Note also that it created a more focused sub-team. I would say that sort of Conway's law applied here again, not sure if it was the autonomous team organization that created a more isolated application or the reverse. We decided to split it "upfront" from the monolith, then the sub-team organized itself to be more and more autonomous from the rest of the team. I would say that it was an "on-purpose use of Conway's law", I recommend to do that.

One year later, we have our first isolated modules in production and some people in the team are able to maintain them. It is a very small part of the whole monolith, but we maintain the pace of migration with new requirements. We are extending a bit the migration to other modules and more people are involved, yet another challenge. The main takeover of this experience is to do small things, instead of planning/launching big ones. The main strategy used here is called "Bubble Context" : implement new things in an isolated "context" which grows as a bubble and replace existing legacy step by step. Be careful to not build the next monolith as the context grows.

Practical technical split

Hitting an egg with a hammer could look like what we are doing using always the same tools

The team tried to split the monolith before I came back in the team. From these experiments, I saw different patterns that are probably not really good practices to split a monolith. They are also patterns criticized by microservices gurus.

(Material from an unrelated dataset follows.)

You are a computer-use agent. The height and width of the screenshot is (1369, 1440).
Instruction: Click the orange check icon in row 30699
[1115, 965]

The first main pattern is to use the "same database" for several modules. I don't mean physically, you can still use the same database server, but data must be isolated from one module to another. For example, using two SQL databases on the same server is ok, but do not link them or access one from another module than its owner (i.e the module that uses it as its datastore). Using schema in the same database is more likely to be perversed, since creating cross-schema constraints, views or stored procedures is very easy. Using the same Event Store (like EventStore.org) for several sounds ok, since streams are mostly isolated and it can be viewed as a database with event bus features used to communicate between modules. Note that using a shared infrastructure can still be a bad dependency from microservices perspective. It can appear like strict rules, it should rather be guidelines, with few exceptions. Violating these "rules" creates undesirable dependencies, or if they are desirable, then you should assume they are!

Another pattern is to systematically use the same database (SQL by default since many years...). The worst is to start modelling the database before modelling the domain, it adds lots of (useless?!) contraints. It is hard since most of developers were born in the "SQL golden age" (1970/2010?), it was one of first lessons learned at school. I hope it will be easier in next years, with people learning more NoSQL databases, but it will take some times to change. In our team, we used ElasticSearch for full-text indexing of internet content, Neo4J to request graphs which were too slow in SQL, and EventStore to store events with event sourced code.

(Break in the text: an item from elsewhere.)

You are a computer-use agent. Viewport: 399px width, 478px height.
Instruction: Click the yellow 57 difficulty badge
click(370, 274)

We often say "when all you have is a hammer, everything looks like a nail", that's how we end up with stereotypical systems mostly built around CRUD (Create/Read/Update/Delete) with an popular ORM, and many other source of accidental complexity...instead of building systems with a high focus on domain language and with simpler technical constructs. Note I used "simpler": they can seem complicated because it is not in our confort zone, that's why we can't say there are inherently complex. Once you get used to it, it is far simpler than huge frameworks from my point of view. I think to Event Sourcing and CQRS for example.

Next ?

I cannot foresee the future, but I hope it will continue on the initiated path. I will try to give more feedbacks later.